Think Before You Speak
Children are capable of thoughts before they have the words to vocalize them, according to a study published in Nature July 221 (see also summary by Paul Bloom in the same issue2 and report on Science Now). This contradicts the postmodernist view that thought is conditioned by language, and instead suggests that humans are innately capable of conceptualizing things, and that words are merely the tools for expressing thought. Psychologists experimented with 5-month old infants and concluded that “Language learning therefore seems to develop by linking linguistic forms to universal, pre-existing representations of sound and meaning.” Babies have a plasticity to concepts regardless of language, but “as they grow up, children place less importance on concepts that aren’t emphasized in their language.” Bloom thinks this reinforces the old view of St. Augustine on learning to speak: “By constantly hearing words, as they occurred in various sentences, I collected gradually for what they stood, and having broken in my mouth to these signs, I thereby gave utterance to my will.”
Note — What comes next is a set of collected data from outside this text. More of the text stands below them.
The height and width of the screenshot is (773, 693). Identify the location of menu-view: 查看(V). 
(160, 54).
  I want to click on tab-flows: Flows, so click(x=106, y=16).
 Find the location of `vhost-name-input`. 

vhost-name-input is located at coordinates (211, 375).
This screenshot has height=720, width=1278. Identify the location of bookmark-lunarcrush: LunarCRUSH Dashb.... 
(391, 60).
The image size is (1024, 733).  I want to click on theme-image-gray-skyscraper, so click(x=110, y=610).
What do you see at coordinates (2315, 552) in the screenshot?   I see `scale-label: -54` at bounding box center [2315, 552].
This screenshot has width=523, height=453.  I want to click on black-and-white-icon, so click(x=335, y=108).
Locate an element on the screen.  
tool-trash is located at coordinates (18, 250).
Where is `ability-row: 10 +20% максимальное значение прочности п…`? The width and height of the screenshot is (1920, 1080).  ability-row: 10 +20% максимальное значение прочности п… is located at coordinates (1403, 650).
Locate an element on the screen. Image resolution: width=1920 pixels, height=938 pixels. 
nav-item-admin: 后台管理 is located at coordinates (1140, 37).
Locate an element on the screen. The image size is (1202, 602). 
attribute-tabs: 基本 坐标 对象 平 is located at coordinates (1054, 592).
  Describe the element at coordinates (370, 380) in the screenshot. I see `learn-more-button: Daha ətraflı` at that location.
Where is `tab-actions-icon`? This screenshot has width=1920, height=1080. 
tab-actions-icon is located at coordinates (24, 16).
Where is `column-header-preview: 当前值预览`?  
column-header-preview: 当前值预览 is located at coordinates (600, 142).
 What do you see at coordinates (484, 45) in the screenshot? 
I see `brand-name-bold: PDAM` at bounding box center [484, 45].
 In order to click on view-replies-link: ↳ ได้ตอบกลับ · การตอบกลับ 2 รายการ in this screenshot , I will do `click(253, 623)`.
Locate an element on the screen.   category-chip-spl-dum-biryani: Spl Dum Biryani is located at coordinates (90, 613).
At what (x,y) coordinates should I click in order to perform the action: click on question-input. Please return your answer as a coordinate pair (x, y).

1Hespos and Spelke, “Conceptual precursors to language,” Nature 430, 453 – 456 (22 July 2004); doi:10.1038/nature02634.
Ever have a thought in your mind but couldn’t express it in words? Maybe that’s the frustration a baby feels. She is thinking, “Action-oriented orchestration of innovative inputs generated by the escalation of meaningful indigenous decision-making dialogue can maximize the vital thrust toward a non-alienated viable urban infrastructure contingent upon third-generation time-phase conceptualization,” but all that comes out is “goo goo gah.” Mothers seem to understand all this on their internal Babynet wavelength, but dads should learn to pay better attention.